[Dataset entries]
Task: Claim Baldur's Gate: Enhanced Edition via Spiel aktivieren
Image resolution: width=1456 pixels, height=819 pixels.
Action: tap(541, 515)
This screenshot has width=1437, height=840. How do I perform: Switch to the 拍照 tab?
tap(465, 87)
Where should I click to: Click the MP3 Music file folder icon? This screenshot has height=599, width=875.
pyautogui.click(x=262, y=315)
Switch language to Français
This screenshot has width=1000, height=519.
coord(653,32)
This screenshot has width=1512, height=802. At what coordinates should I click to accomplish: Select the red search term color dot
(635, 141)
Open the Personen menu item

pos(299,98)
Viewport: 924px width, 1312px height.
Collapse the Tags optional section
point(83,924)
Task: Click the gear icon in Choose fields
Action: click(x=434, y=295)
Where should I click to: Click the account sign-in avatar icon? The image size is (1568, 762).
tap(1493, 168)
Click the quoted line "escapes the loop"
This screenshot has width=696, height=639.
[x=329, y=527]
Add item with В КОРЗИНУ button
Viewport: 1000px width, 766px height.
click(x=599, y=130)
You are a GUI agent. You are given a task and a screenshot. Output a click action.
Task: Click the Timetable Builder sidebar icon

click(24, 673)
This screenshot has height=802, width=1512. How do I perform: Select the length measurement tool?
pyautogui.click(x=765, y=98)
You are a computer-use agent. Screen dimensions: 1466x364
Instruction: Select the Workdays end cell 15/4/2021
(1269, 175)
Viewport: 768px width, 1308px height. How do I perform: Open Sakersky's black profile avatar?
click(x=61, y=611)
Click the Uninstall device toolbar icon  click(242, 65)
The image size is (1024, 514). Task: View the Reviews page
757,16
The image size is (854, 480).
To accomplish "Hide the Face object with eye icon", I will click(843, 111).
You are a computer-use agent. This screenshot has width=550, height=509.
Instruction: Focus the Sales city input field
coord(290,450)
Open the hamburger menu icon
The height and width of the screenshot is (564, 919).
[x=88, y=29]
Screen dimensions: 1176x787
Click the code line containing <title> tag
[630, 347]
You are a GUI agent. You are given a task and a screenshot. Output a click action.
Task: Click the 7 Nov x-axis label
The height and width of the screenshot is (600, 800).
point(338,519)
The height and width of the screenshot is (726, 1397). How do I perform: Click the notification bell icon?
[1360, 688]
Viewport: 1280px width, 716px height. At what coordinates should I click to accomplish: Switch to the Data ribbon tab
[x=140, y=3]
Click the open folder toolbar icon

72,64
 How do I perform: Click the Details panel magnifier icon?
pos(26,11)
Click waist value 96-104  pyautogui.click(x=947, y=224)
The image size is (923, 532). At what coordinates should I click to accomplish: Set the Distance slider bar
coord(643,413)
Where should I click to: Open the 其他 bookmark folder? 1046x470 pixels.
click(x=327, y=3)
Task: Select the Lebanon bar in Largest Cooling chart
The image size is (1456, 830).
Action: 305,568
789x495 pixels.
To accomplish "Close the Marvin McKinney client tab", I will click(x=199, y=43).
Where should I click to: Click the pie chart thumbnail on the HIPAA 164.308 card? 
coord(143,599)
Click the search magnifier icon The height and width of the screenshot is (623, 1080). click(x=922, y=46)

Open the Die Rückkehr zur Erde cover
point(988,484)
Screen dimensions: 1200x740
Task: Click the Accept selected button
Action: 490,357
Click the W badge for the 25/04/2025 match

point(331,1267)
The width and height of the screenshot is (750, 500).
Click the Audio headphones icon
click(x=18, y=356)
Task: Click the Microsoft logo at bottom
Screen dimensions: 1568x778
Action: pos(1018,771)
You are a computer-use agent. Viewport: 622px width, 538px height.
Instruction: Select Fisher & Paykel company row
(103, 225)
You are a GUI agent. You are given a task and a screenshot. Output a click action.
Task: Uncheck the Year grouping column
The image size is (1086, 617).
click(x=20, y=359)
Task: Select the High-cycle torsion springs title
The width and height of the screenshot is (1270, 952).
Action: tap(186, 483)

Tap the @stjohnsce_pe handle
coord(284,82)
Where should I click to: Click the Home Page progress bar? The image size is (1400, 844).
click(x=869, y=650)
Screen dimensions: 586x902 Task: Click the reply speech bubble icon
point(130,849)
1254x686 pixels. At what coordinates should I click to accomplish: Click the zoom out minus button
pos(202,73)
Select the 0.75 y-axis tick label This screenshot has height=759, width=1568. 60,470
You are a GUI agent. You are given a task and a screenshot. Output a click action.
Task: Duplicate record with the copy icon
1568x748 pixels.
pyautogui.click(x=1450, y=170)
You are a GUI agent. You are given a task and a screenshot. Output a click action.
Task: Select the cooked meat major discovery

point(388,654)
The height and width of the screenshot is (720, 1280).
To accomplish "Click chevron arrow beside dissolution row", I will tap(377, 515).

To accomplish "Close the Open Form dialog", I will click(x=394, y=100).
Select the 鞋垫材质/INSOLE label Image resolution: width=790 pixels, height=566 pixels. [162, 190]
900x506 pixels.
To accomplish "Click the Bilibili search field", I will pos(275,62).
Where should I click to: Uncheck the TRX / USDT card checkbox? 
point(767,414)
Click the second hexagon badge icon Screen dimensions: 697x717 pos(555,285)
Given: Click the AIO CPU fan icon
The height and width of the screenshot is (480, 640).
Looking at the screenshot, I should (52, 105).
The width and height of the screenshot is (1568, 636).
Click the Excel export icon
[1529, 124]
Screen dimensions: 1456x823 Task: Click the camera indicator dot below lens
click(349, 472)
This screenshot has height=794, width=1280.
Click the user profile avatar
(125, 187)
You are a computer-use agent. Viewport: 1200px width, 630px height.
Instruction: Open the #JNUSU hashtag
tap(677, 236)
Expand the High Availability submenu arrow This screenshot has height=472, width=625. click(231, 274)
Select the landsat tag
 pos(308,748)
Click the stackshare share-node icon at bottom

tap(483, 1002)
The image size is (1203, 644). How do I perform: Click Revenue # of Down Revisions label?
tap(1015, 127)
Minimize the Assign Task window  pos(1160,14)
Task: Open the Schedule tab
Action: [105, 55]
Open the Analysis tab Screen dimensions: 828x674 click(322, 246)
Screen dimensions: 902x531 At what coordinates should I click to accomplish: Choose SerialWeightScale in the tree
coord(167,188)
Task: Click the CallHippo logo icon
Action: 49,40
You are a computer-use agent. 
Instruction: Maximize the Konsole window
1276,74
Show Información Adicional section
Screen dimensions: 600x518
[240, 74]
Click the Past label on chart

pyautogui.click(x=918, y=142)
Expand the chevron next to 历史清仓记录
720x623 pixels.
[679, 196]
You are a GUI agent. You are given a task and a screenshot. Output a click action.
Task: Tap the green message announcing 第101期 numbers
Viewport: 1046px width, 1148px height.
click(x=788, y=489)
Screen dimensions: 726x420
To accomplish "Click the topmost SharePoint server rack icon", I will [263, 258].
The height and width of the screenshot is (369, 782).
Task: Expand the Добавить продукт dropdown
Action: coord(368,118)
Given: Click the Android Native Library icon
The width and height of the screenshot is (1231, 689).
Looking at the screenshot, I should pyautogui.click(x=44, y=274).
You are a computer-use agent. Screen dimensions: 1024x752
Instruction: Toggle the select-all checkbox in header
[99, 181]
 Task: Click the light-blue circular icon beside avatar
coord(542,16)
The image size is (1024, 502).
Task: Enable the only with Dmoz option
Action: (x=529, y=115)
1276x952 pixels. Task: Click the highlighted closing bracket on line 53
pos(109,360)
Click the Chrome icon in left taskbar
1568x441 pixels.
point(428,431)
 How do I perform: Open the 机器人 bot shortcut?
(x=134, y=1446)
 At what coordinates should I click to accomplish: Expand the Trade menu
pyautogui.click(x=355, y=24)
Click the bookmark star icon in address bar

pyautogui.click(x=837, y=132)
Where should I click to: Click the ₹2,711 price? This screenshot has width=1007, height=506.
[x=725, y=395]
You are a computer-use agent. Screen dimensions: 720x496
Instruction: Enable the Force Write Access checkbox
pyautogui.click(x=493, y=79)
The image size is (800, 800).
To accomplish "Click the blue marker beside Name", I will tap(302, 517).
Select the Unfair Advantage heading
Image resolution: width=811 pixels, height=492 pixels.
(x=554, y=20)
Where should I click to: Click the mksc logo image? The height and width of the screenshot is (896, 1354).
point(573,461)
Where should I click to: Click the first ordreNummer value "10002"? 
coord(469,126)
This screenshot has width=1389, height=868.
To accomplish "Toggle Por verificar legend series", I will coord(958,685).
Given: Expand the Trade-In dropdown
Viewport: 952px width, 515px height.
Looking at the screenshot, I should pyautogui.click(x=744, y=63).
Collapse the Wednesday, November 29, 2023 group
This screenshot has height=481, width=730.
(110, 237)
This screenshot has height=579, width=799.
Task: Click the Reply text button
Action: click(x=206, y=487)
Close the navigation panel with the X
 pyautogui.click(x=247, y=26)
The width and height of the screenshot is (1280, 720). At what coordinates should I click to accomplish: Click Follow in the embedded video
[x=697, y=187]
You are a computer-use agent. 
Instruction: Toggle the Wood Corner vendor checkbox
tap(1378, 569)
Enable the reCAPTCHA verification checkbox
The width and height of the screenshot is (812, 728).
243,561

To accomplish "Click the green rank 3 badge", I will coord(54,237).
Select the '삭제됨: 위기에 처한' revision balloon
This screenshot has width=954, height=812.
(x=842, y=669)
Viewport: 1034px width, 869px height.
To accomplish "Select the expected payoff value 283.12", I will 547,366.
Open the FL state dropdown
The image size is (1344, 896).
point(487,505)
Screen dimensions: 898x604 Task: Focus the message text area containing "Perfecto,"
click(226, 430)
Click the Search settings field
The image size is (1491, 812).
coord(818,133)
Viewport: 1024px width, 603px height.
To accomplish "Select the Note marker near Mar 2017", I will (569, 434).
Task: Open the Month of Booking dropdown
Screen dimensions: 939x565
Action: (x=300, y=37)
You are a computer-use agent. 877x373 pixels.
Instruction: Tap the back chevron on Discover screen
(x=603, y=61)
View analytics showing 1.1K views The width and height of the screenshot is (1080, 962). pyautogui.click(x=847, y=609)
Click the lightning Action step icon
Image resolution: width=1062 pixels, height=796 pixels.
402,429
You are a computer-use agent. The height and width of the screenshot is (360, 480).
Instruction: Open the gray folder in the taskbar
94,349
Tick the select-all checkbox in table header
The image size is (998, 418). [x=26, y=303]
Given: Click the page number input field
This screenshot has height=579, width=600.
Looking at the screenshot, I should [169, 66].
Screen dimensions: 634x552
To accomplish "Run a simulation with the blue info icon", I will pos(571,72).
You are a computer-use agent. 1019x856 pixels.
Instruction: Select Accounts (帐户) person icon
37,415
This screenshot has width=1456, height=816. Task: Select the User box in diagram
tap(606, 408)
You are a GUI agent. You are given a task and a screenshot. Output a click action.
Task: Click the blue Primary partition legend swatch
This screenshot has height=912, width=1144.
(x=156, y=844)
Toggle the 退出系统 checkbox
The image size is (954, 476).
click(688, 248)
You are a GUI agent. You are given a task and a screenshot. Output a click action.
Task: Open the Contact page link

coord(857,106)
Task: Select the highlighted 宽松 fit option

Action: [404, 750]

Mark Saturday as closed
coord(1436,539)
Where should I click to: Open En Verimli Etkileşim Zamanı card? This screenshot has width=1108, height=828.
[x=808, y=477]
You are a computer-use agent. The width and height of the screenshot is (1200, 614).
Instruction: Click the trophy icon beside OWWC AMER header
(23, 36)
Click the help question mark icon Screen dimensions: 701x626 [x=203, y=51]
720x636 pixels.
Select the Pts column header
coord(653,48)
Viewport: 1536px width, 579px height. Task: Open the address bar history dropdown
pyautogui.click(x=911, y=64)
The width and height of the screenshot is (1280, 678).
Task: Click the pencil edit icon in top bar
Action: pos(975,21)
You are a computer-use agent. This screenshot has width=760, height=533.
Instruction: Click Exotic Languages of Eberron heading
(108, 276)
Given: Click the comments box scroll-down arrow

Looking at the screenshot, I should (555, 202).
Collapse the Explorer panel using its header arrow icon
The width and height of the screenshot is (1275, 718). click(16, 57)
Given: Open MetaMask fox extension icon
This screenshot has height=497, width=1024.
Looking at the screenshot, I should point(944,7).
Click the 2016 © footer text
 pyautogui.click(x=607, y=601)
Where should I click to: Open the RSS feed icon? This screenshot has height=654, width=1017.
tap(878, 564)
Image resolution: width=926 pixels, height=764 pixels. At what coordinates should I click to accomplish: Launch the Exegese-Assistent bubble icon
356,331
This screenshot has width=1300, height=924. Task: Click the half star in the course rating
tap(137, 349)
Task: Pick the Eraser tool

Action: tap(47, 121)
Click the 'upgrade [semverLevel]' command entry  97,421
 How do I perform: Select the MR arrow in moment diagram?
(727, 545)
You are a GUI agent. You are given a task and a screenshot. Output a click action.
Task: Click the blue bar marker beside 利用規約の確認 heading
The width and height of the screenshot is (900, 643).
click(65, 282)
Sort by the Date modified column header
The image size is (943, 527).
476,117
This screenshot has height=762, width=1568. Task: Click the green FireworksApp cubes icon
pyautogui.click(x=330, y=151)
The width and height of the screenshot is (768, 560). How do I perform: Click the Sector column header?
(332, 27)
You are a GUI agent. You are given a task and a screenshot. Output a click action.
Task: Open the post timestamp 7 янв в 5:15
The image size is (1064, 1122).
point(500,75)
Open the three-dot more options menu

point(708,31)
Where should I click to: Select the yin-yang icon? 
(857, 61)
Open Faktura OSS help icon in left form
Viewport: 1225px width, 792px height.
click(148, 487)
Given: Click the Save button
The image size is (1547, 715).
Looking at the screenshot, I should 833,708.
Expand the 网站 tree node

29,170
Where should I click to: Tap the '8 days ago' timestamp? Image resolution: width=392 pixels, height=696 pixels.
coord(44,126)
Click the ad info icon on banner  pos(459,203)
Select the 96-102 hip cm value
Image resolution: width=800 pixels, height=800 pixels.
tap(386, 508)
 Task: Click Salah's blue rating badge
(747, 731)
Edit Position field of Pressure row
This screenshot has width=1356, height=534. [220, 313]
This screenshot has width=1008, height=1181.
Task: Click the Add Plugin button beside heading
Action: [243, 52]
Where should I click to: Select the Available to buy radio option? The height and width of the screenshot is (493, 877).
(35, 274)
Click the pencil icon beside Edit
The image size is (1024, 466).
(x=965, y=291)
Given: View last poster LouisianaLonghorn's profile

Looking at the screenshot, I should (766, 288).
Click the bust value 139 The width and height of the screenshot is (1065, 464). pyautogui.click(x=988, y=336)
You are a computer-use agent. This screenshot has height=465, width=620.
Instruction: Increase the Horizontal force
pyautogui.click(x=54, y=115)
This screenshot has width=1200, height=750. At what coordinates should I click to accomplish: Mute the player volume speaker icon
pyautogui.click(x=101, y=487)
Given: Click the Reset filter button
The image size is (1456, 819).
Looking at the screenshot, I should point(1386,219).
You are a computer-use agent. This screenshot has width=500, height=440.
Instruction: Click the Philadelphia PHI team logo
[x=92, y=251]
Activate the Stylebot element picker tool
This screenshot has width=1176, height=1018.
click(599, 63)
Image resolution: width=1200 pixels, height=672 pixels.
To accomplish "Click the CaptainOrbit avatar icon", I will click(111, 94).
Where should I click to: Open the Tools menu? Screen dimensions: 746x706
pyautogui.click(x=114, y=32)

EXERCISE GOAL:
In the entries above, find each line containing the string "left" and copy it.

EXERCISE RESPONSE:
Click the Chrome icon in left taskbar
Open Faktura OSS help icon in left form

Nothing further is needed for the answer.